With global data creation projected to grow to more than 180 zettabytes by 2025, there is enormous business value potential for GenAI to unlock data insights and become a data-driven business. GenAI heralds a transformative era for industries. This innovation offers the perfect capability for decision-makers with no data science skills to deliver insights via a natural language prompt, effectively democratising AI for those without deep expertise in AI and data science.

However, the rapid pace of technological progress presents a dual-edged sword. While it unlocks possibilities, it also widens the digital divide and forces boardrooms to play catch-up with emerging technologies. With access to more data than ever before, businesses leveraging genAI can uncover new patterns and insights in their data to make faster, better decisions and drive business value. But recognising that you can't simply go from zero to genAI success overnight is essential. It requires incremental steps to assess and improve data analytics maturity, organisational readiness, and buy-in to deliver trusted insights.

Data literacy and command of data analytics are some of the most important skills for unlocking the full potential of intelligent systems and AI. Equally, companies looking to take advantage of genAI must have the capability to accelerate the data journey to ensure the business can thrive in this ‘era of intelligence’.

To do so requires an AI-ready data stack so the business can drive strategic innovation or create competitive advantages from AI. Alteryx research indicates that only 21% of companies surveyed in Asia Pacific feel their current data stack is well-equipped to handle gen AI tools effectively, while 37% desire more effective utilisation of this technology.

Balancing innovation with responsibility

See also: Checkmate chaos with master data management

As more organisations look to flourish with genAI capabilities, the true success differentiator lies in establishing a clear organisational structure and defined ownership of technological processes. Business leaders must not only bridge the knowledge gap but cultivate leadership qualities that prioritise adaptability, strategic foresight, and ethical responsibility in the deployment of gen AI technologies.

With nearly 70% of organisations in Asia Pacific now investing in and utilising genAI technologies, there's a growing need for business leaders to assess whether they are equipped to create value from genAI while managing its risks. Their understanding of genAI directly influences their ability to make informed decisions about investments, risk management, talent acquisition, and technology strategies that will affect the organisation and its stakeholders. This expertise extends beyond mere familiarity with the technology—it requires a deep understanding of its underlying algorithms, data requirements, and potential applications across various business functions.

To address the complexities of genAI, decision-makers need to adopt a multi-faceted leadership approach.
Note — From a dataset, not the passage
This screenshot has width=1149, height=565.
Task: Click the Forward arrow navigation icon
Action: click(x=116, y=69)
This involves designating a senior executive to champion genAI initiatives while assembling a cross-functional team with a wide range of expertise. This team could include domain experts, data scientists, legal specialists, cybersecurity professionals, and others—all working together to develop a comprehensive strategy that prioritises innovation and responsible risk management.
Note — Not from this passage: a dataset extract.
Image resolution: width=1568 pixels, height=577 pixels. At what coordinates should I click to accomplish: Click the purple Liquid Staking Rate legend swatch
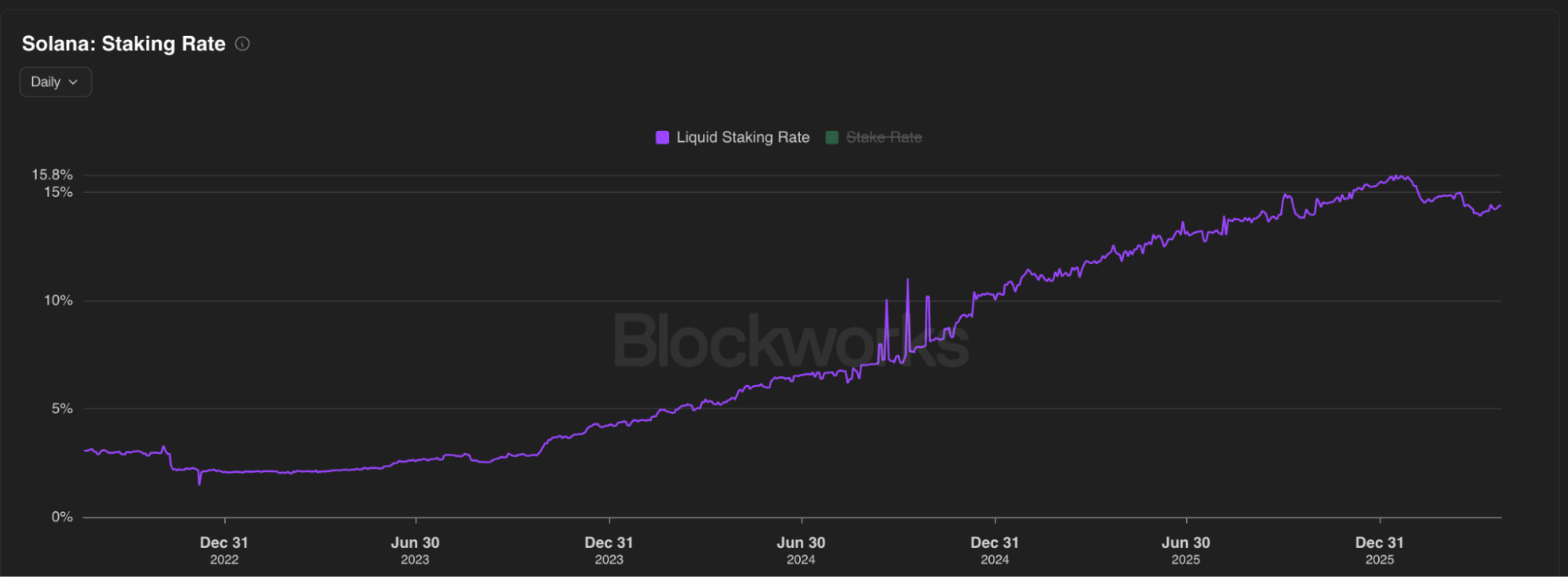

See also: Why delivering on the AI promise hinges on data and trust

As genAI transforms industries, it becomes critical that companies' leadership structures evolve accordingly. By fostering a continuous learning and collaboration culture, organisations can empower their leaders to make informed decisions about genAI that align with the company's values and long-term goals.

Navigating the evolving technology landscape

Whether you are just starting your AI journey or upgrading your toolkit, leaders across the board, regardless of company size, grapple with a common challenge: How to integrate new tech into operations with minimal disruption?

The first step on this journey is to drive upskilling and learning about the power of data. The second is implementing effective guard rails that include practical checks on data quality, privacy, and governance. The third is comprehensively assessing your organization's needs and goals to identify potential blockers and craft a detailed architecture plan for integrating the new technology with legacy systems.

Companies serious about adopting genAI across their entire organisation must ensure they have the expertise and mechanisms to manage risk and adopt the technology responsibly. This approach means that the leadership landscape is also undergoing a significant transformation. Alteryx’s Enterprise of the Future report found that 58% of business leaders across Asia Pacific anticipate the emergence of the Chief AI Officer role will be critical to a more holistic approach to AI strategy that facilitates collaboration between business units – from IT and compliance to Legal, HR and People teams. For context, just over 400 globally have CAIO in their LinkedIn job titles.

While the CAIO's far-reaching role and scope of work are tailored to each business's unique demands and strategic objectives, they sit at the heart of ensuring the responsible use of generative AI to ensure initiatives are regulatory compliant and ethical. AI processes vast amounts of data, which makes ethical considerations and data privacy even more critical. Emerging roles like the CAIO and Data Steward also profoundly impact the cultivation of a data-driven culture across the business, all key to ensuring effortless collaboration across technical and non-technical domains.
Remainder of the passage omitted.